A Thermomix makes this recipe really easy, but if you don’t have one, scroll down for non-Thermomix instructions.
Ingredients:
1 medium eggplant, sliced 5 mm thick
2/3 cup rolled oats
1 clove garlic
2 cm piece fresh ginger, peeled
1 tsp sweet paprika
1 tsp ground cumin
1 tsp ground coriander
250 g mushrooms
1 bunch kale (I used Tuscan), leaves stripped off stems
1/3 cup sun-dried tomatoes (not oil-packed)
1/2 cup walnuts
1 1/2 cups cooked chick peas
Method:
Preheat oven to 200ºC.
Arrange eggplant slices on an oven tray lined with baking paper, and bake for 20 minutes. Flip slices and bake for another 5 minutes.
Thermomix instructions
Place rolled oats in Thermomix bowl, and chop at speed 5 for 3 seconds or until they form a coarse meal. Set aside.
Blitz garlic and ginger on speed 7 for 3 seconds. Add spices and a splash of water, and cook at 100ºC for 2 minutes on speed 1.
Add kale leaves to Thermomix bowl and chop on speed 7 for 6 seconds. Add mushrooms and chop on speed 5 for 3 seconds. Add sun-dried tomatoes and cook at 100ºC for 8 minutes on speed 1.
Add baked eggplant slices, walnuts, chick peas and rolled oats and process for 8-10 seconds on speed 8, using the spatula to ensure ingredients are evenly mixed but not completely homogenised.
Non-Thermomix instructions:
Pulse rolled oats in food processor bowl until they form a coarse meal. Set aside.
Mince garlic and ginger. Shred kale finely and slice mushrooms 5 mm thick. Roughly chop sun-dried tomatoes.
Place a heavy-based frying pan on a hotplate or burner on high heat until it reaches the ‘mercury ball’ stage i.e. a drop of water flicked into the pan rolls around the pan like a mercury ball before evaporating. Add the garlic and ginger and sauté vigorously for 30 seconds. Add spices and stir for a few seconds. Add kale, mushrooms and sun-dried tomatoes, turn heat down to medium, cover the pan and cook for 6-8 minutes or until kale is tender.
Transfer vegetable mixture to food processor and add baked eggplant slices, walnuts, chick peas and rolled oats. Pulse until ingredients are evenly mixed but not homogenised.
Form mixture into patties (8-12 depending on preferred size) and place on baking sheet lined with baking paper. Bake at 200ºC for 20 minutes, then flip and bake for another 10 minutes.

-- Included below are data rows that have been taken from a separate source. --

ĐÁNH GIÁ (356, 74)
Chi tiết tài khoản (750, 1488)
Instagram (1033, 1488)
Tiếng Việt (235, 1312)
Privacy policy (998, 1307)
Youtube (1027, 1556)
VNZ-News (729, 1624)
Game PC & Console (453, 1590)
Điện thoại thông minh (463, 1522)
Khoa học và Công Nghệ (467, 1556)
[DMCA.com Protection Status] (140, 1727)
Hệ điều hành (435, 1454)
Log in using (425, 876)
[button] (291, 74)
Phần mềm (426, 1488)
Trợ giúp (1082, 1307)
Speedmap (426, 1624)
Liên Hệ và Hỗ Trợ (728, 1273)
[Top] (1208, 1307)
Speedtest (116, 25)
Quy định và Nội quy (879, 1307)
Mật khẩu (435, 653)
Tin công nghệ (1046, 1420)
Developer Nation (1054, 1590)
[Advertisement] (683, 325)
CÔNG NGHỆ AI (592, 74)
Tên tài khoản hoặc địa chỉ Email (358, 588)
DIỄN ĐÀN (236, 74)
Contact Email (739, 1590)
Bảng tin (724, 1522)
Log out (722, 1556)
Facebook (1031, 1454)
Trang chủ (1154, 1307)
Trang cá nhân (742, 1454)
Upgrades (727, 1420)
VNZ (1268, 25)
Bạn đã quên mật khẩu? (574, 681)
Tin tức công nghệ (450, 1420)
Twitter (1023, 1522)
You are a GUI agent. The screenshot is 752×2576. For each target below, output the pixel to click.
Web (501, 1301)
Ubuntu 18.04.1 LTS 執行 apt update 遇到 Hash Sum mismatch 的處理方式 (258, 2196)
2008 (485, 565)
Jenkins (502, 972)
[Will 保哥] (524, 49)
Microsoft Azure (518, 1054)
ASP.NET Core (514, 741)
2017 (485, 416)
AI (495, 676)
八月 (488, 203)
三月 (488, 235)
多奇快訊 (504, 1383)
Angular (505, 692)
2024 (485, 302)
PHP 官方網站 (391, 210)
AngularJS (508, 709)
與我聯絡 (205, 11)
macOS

We served ours on wholemeal buns, with beetroot slices (just bake whole beetroots in their skins for 40 minutes or until they’re really soft, then pull off the skin and slice), pineapple rings, capsicum rings, baby spinach, baby leaf mix, avocado and cucumber. We pile it all on a platter and let everyone build their own burger.
What’s a burger without fries? Sweet potato fries are really simple: just peel sweet potatoes, cut in fry shapes and arrange in a single layer on a baking sheet lined with baking paper. Sprinkle with onion and garlic powder, paprika, nutritional yeast, sumac or any other spice you enjoy, and bake at 200ºC for 20 minutes then flip over and bake for another 10-15 minutes.